● **Fragmento**:
+ + +
Brecha, Montevideo, 25-2-2017

http://brecha.com.uy/

El malón de obreros ya no atraviesa las calles de Juan Lacaze (ciudad en el departamento de Colonia) porque ya no hay pitidos, ni cambios de turno, ni producción. Las máquinas ya no aturden con su sonido ensordecedor ni la celulosa despide su nauseabundo olor. Al lado del puerto, erguida, está la inmensa fábrica desierta, y la calma sólo la interrumpe un trabajador de uniforme que, antes de montarse en su moto y abandonar la planta, cierra con candado el portón. Es uno de los cuatro o cinco obreros que de momento aún trabajan en la Fábrica Nacional de Papel (Fanapel) para cumplir con un encargo de Granja Pocha, empresa de productos lácteos ubicada en la misma ciudad. A finales de 2016, antes de enviar a sus trabajadores al seguro de paro, Fanapel daba empleo a 300 obreros. Cuatro años antes ocupaba a 1.080.

Si se mira en retrospectiva, la planta aplicó a rajatabla “el manual de cómo cerrar una empresa”, comenta Francisco Abella, locatario, antropólogo, periodista. Sus dueños de origen nacional, los Calcagno, Raffo, Zerbino y Sanguinetti, la vendieron en 2007 a Tapebicuá, una firma de capitales argentinos y estadounidenses. Los nuevos propietarios desembarcaron con discursos cargados de buenas intenciones, pero al tiempo dejaron de pisar el suelo lacazino. Habían comprado un paquete productivo más grande, Celulosa Argentina, que tenía a Juan Lacaze como una sucursal más, y la empresa priorizó sus otras plantas, con mayor potencial. (Véase Brecha, 20-I-17.) Así, Tapebicuá comenzó a despedir personal y a promover la creación de empresas tercerizadas en manos de sus ex empleados. En 2013, cuando Fanapel dejó de producir celulosa, se partió al medio ese proceso que arrancaba en los montes y terminaba en las resmas de papel. Hace menos de un año la empresa vendió a Upm su principal activo en el país, 7.500 hectáreas forestadas. Era previsible lo que podía ocurrir, y fue lo que finalmente ocurrió.
+ + +
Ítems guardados
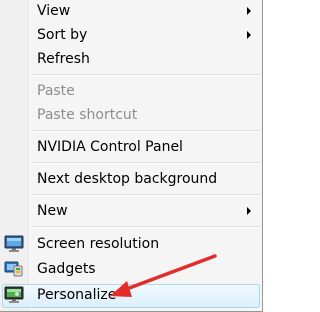 Image resolution: width=320 pixels, height=312 pixels. What do you see at coordinates (131, 212) in the screenshot?
I see `menu-item-new: New` at bounding box center [131, 212].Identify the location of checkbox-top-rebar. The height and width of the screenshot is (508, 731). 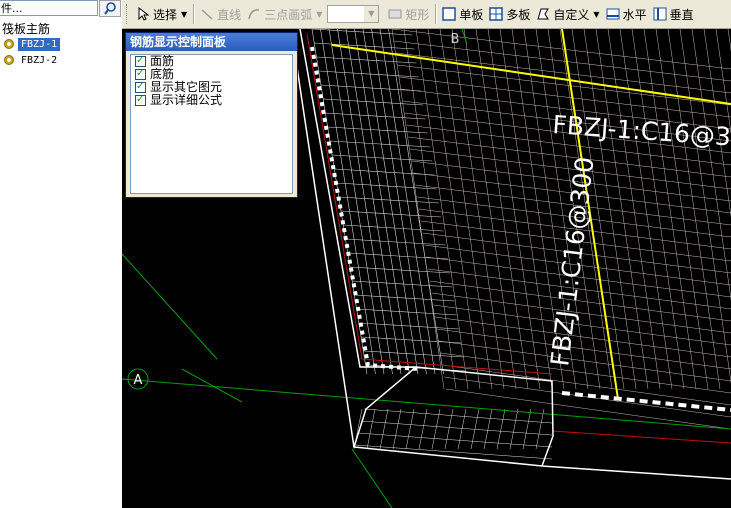
(140, 60).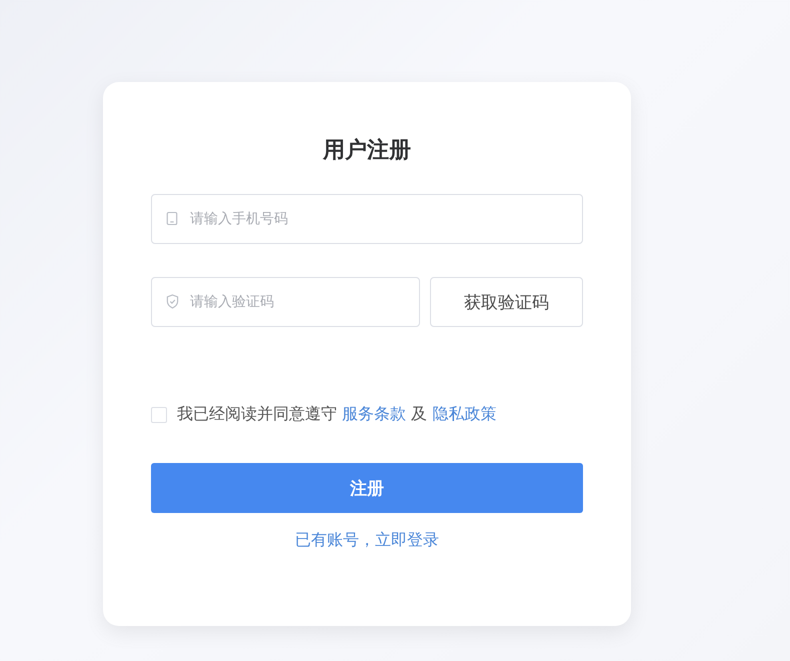 This screenshot has width=790, height=661. Describe the element at coordinates (367, 540) in the screenshot. I see `login-link: 已有账号，立即登录` at that location.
+ + +
● **Actividades**:
A) Según el fragmento sobre Fanapel, ¿a cuántos obreros daba empleo la fábrica a finales de 2016, antes de enviarlos al seguro de paro?
B) Transcribe del fragmento sobre Fanapel el pasaje que va desde "http://brecha.com.uy/" hasta "ocupaba a 1.080.".

● **Respuestas**:
A) Daba empleo a 300 obreros.

B)
http://brecha.com.uy/

El malón de obreros ya no atraviesa las calles de Juan Lacaze (ciudad en el departamento de Colonia) porque ya no hay pitidos, ni cambios de turno, ni producción. Las máquinas ya no aturden con su sonido ensordecedor ni la celulosa despide su nauseabundo olor. Al lado del puerto, erguida, está la inmensa fábrica desierta, y la calma sólo la interrumpe un trabajador de uniforme que, antes de montarse en su moto y abandonar la planta, cierra con candado el portón. Es uno de los cuatro o cinco obreros que de momento aún trabajan en la Fábrica Nacional de Papel (Fanapel) para cumplir con un encargo de Granja Pocha, empresa de productos lácteos ubicada en la misma ciudad. A finales de 2016, antes de enviar a sus trabajadores al seguro de paro, Fanapel daba empleo a 300 obreros. Cuatro años antes ocupaba a 1.080.